Exploiting AWG Free Spectral Range Periodicity in Distributed Multicast Architectures

TL;DR

This paper proposes a multi-FSR scheduling algorithm for AWG-based optical switches, demonstrating that exploiting multiple free spectral ranges enhances capacity and reduces blocking, with diminishing returns beyond four FSRs.

Contribution

It introduces a novel multi-FSR scheduling algorithm and an analytical framework for capacity analysis in AWG multicast architectures, addressing capacity bottlenecks.

Findings

Significant capacity improvements with moderate FSR increases

Diminishing returns beyond four FSRs

Cross-layer analysis shows increased bit rate per port

Abstract

Modular optical switch architectures combining wavelength routing based on arrayed waveguide grating (AWG) devices and multicasting based on star couplers hold promise for flexibly addressing the exponentially growing traffic demands in a cost- and power-efficient fashion.

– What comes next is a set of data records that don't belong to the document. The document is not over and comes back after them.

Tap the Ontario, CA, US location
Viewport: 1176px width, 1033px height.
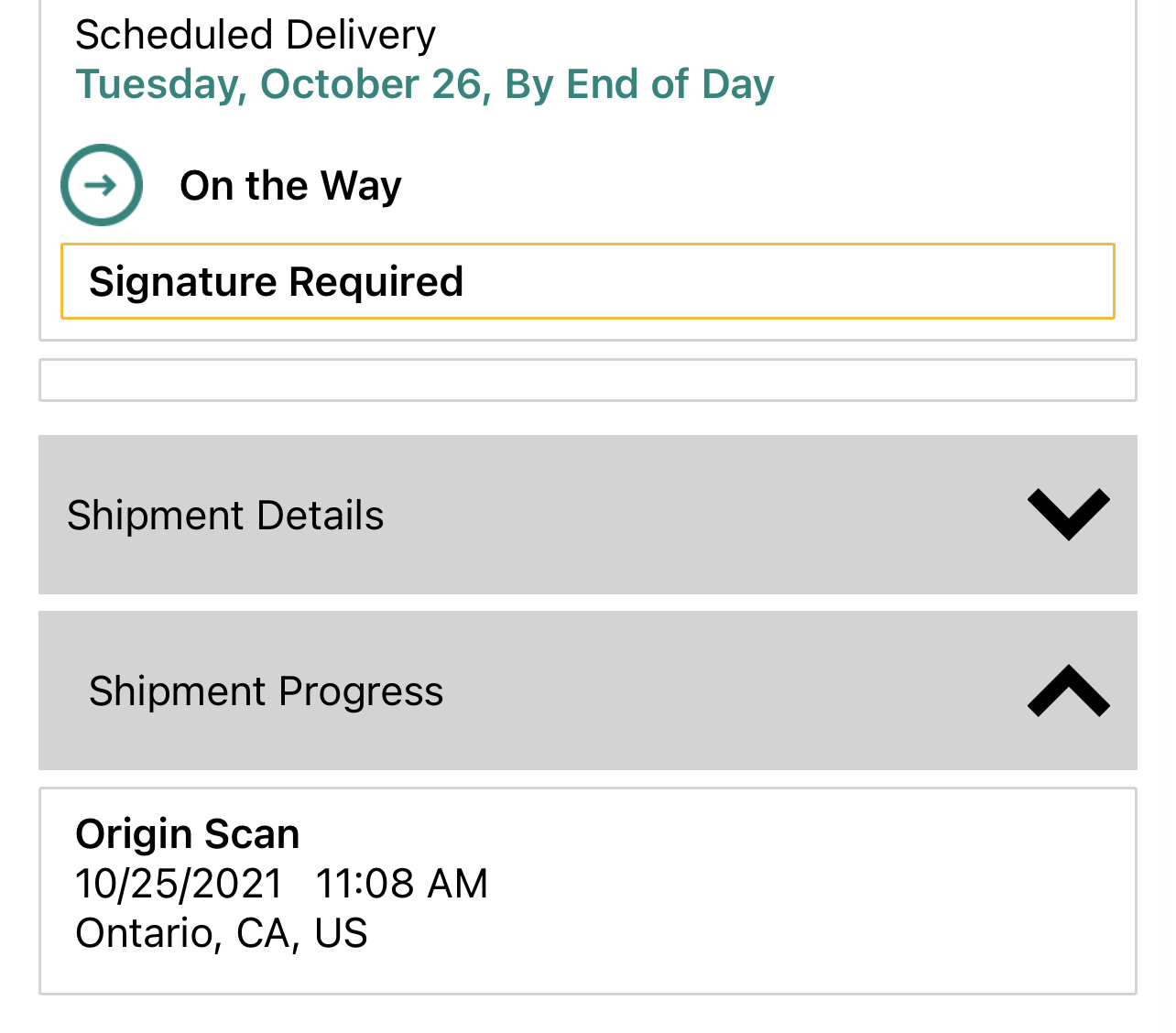(x=221, y=933)
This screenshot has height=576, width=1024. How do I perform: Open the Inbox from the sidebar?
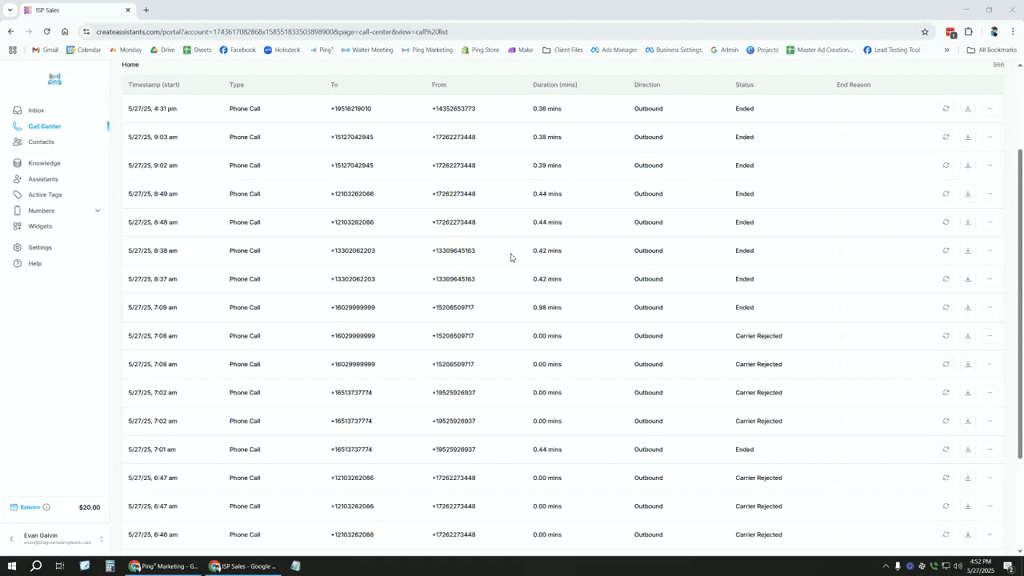click(37, 110)
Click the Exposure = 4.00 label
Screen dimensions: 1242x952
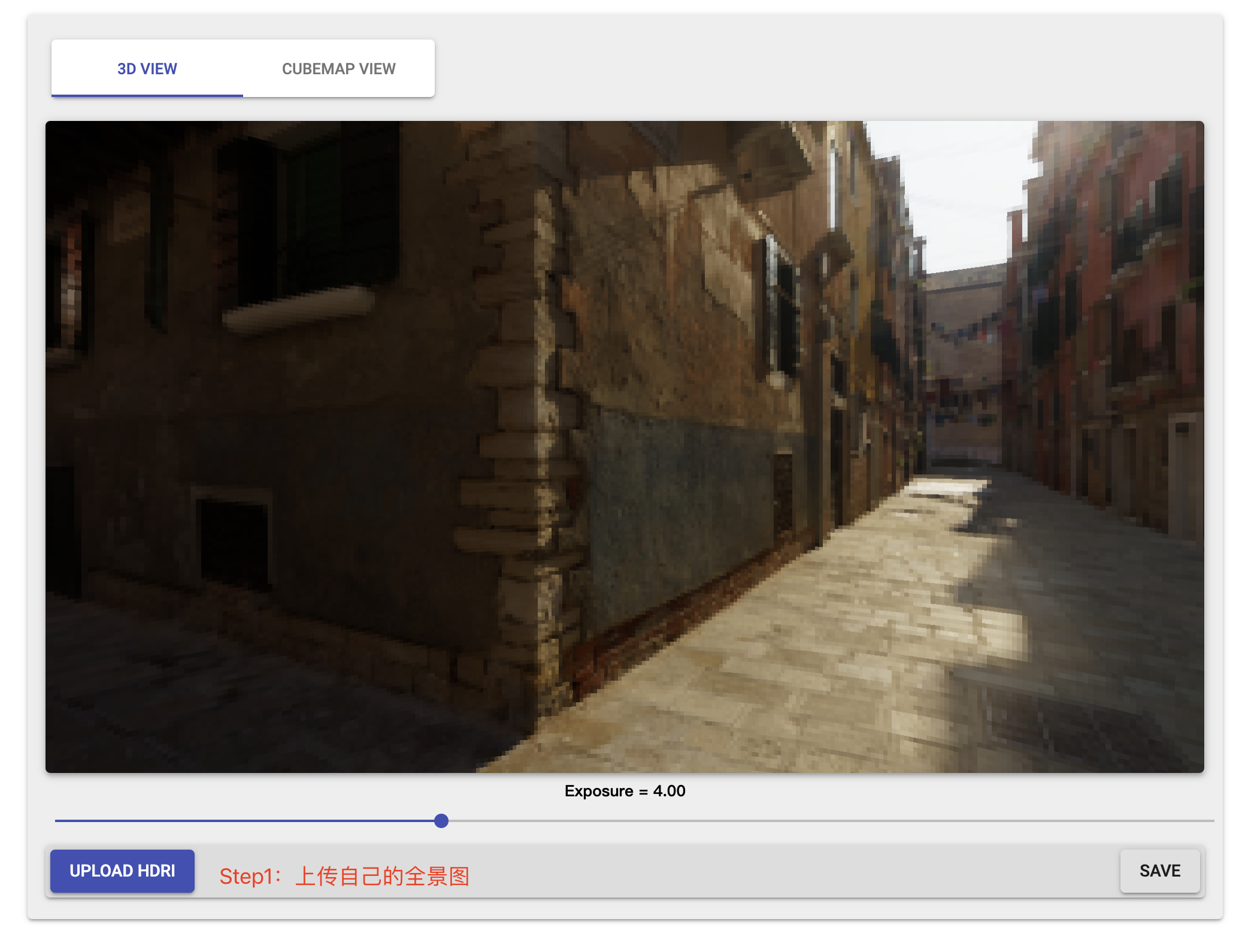pos(625,791)
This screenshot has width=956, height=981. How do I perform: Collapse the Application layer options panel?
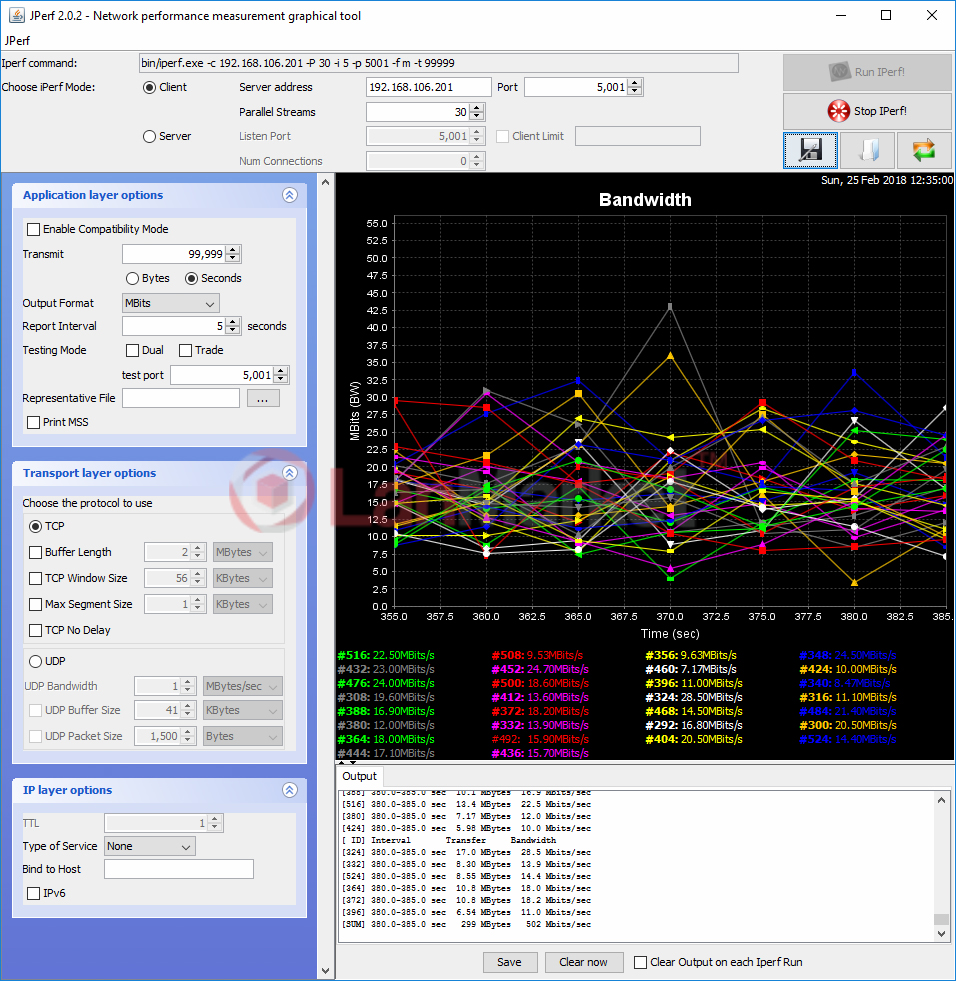290,196
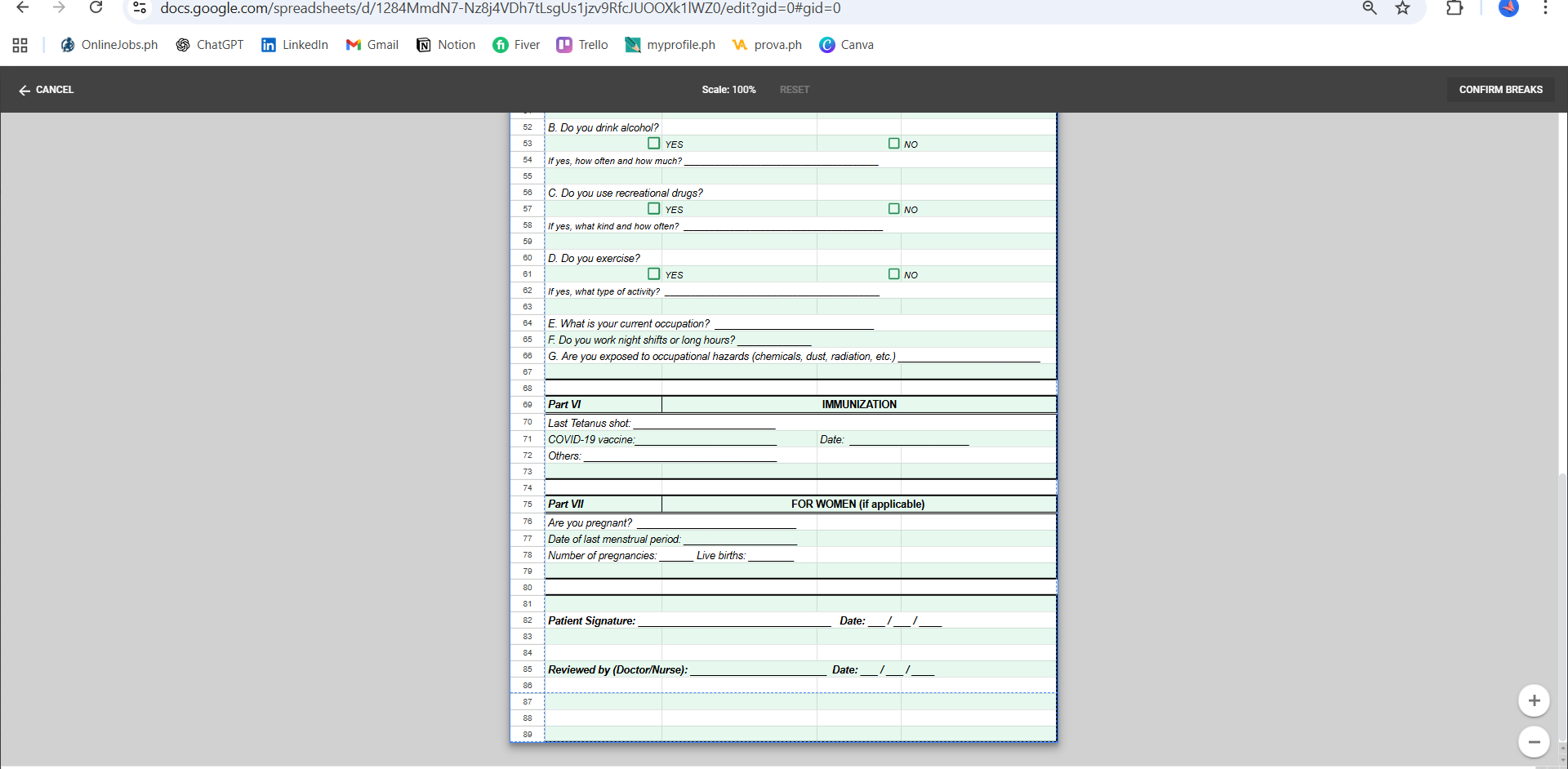Open the Chrome three-dot menu
This screenshot has width=1568, height=769.
tap(1544, 8)
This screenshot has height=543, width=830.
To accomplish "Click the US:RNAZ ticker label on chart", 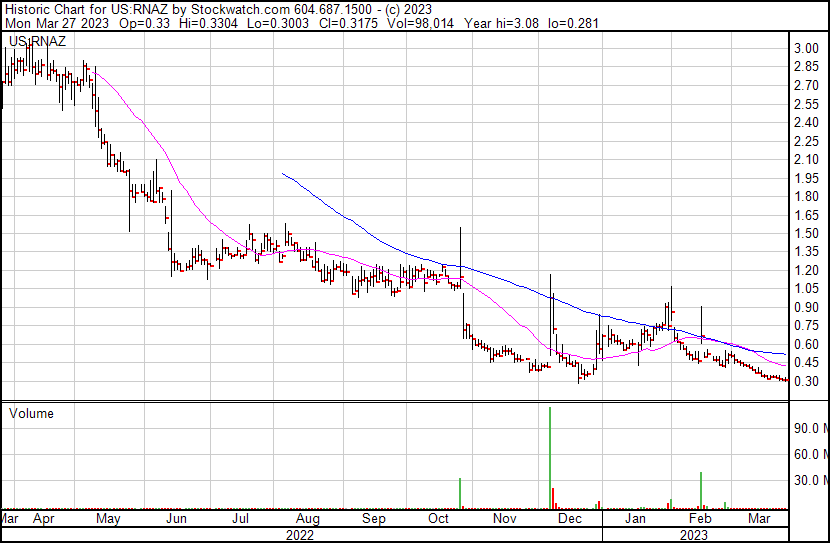I will [x=35, y=41].
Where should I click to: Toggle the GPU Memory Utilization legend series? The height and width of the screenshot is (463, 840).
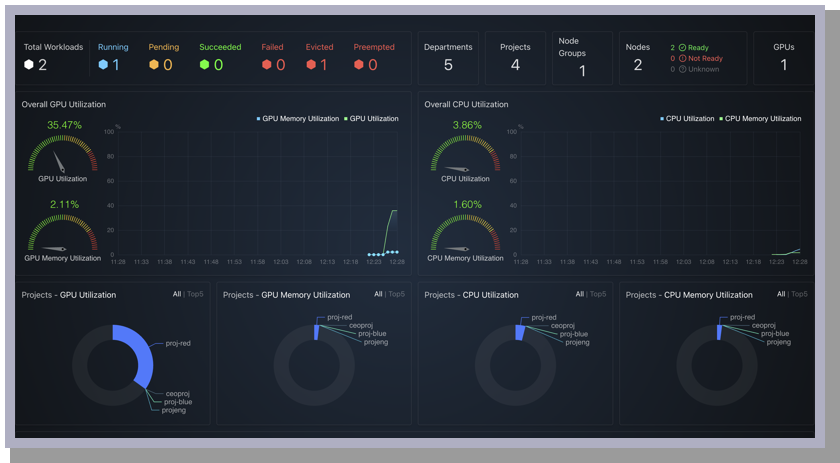[x=298, y=119]
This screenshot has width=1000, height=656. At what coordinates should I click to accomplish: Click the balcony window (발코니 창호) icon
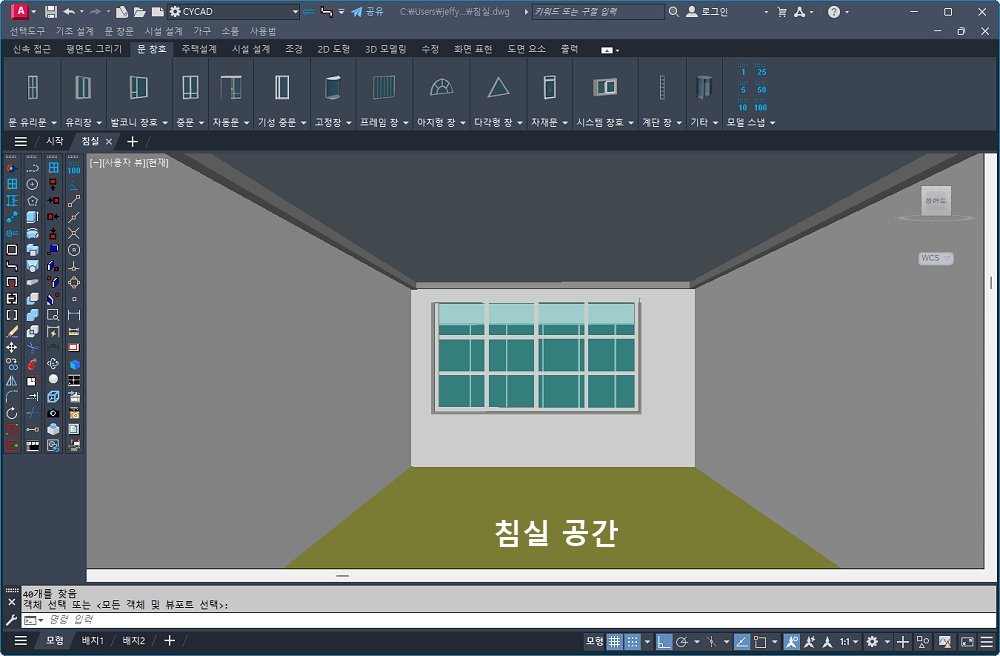(x=138, y=88)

In a default switching scenario, an input port of the AWG is connected to an output port via a single wavelength. This can severely limit the capacity between broadcast domains, resulting in interdomain traffic switching bottlenecks. In this paper, we examine the possibility of resolving capacity bottlenecks by exploiting multiple AWG free spectral ranges (FSRs), i.e., setting up multiple parallel connections between each pair of broadcast domains. To this end, we introduce a multi-FSR scheduling algorithm for interconnecting broadcast domains by fairly distributing the wavelength resources among them. We develop a general-purpose analytical framework to study the blocking probabilities in a multistage switching scenario and compare our results with Monte Carlo simulations. Our study points to significant improvements with a moderate increase in the number of FSRs. We show that an FSR count beyond four results in diminishing returns. Furthermore, to investigate the trade-offs between the network- and physical-layer effects, we conduct a cross-layer analysis, taking into account pulse amplitude modulation (PAM) and rate-adaptive forward error correction (FEC). We illustrate how the effective bit rate per port increases with an increase in the number of FSRs. %We also look at the advantages of an impairment-aware scheduling strategy in a multi-FSR switching scenario.